Penjaganya yang sebagian besar dapat berbahasa Indonesia pun baik-baik. Mereka sebenarnya tahu segala akal bulus para tahanan untuk bisa keluar dari penjara selama sesaat. Bukannya marah, mereka hanya tersenyum-senyum melihat tingkah tahanan seperti Dahun.
“Di penjara sana itu enak. Kerja hanya makan tidur makan tidur. Tiap hari dapat gaji. Kami diberi rekening sendiri, kalau ada yang mau kirim uang untuk keluarganya, lewat penjaga,” katanya.
“Ooo, berarti bapak kirim uang juga ya buat keluarga,” tanya saya.
“Tidak,” cengirnya. “uang itu saya simpan, waktu habis masa tahanan dan mau pulang, saya beli barang-barang yang saya mau. Buat jadi bukti kalau saya pernah ke Australia. Biar orang-orang kampung percaya.”
Fasilitas kesehatan yang mumpuni di penjara Australia membuat beberapa orang nekat sengaja melanggar perbatasan agar ditangkap oleh tentara Australia. Pernah, ada satu kapal yang memang sengaja berisikan tujuh orang sakit, berlayar melanggar batas wilayah Australia dan akhirnya ditangkap. Di penjara, mereka mendapatkan perawatan medis gratis sampai sembuh. “Sayang, satu orang meninggal karena sudah terlalu parah, tapi enam sisanya masih sehat sampai sekarang,” ujar Dahun.

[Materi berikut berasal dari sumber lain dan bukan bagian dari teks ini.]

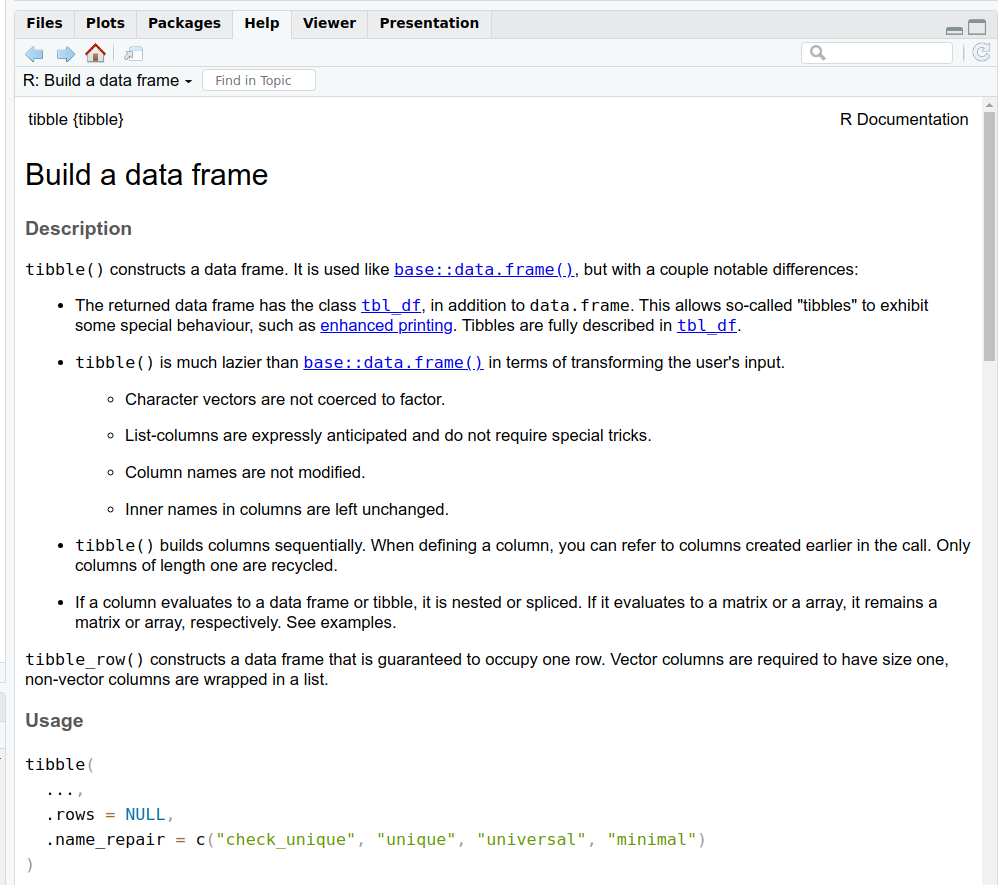998x885 pixels.
Task: Switch to the Plots tab
Action: tap(105, 23)
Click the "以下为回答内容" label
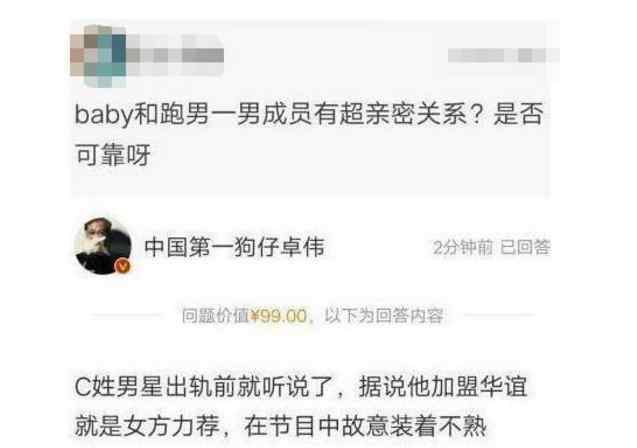Screen dimensions: 637x448 pyautogui.click(x=384, y=316)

Kami hanyut dalam cerita-cerita Dahun hingga tak sadar waktu berlalu begitu cepat. Matahari sudah bergulir ke barat ketika kami beranjak untuk kembali ke Rote. Sebelum ke perahu, Dahun mengajak kami mampir sejenak ke pantai dan berkeliling desa. Kali ini, penduduk mulai banyak terlihat. Sebagian tengah berkumpul dan bersantai di balai-balai rumah, atau duduk-duduk di makam-makam yang banyak terdapat di halaman.!break!
Karena pulau ini jarang didatangi wisatawan, kehadiran kami menjadi perhatian penduduk desa. Ibu-ibu yang tengah mengasuh anak-anaknya di halaman, tak henti-hentinya menatap saya. Agak grogi, saya menyapa mereka dengan ungkapan dalam bahasa setempat yang telah saya pelajari dari Dahun.
“Aimisikia Dei—Saya lewat sini dulu,” sapa saya. Mereka tersenyum dan mempersilakan saya lewat.
Karena lidah saya tidak familiar dengan ungkapan itu, saya berkali-kali lupa dan terpaksa menyapa dalam Bahasa Indonesia. Tak apa, mereka tetap ramah dan minta difoto ketika melihat kamera saku yang saya genggam.
Waktu tempuh perjalanan pulang lebih lama karena Dahun memilihkan rute yang sedikit memutar dengan melewati hutan bakau. Setelah menjejakkan kaki ke daratan Rote, kami beristirahahat sejenak di halaman rumah Dahun sebelum kembali ke penginapan di Lobalain.
“Presiden Jokowi belum pernah ke Pulau Landu Ti,” celetuk Dahun di tengah-tengah perbincangan.
“Wah, kalau Bu Susi udah pernah belum?” tanya Manik.
“Belum juga. Hanya Pak SBY yang sudah pernah ke Pulau Ndana, tapi dia juga belum pernah ke Landu Ti,” ucap Dahun.
Jika memang pernyataan Dahun benar, bolehlah saya sedikit berbangga hati. Tidak ada yang menyangkal kehebatan ketiga orang penting di Indonesia itu. Tapi setidaknya, saya mengungguli ketiganya dalam satu hal: menginjakkan kaki di desa terselatan Indonesia lebih dulu dari mereka.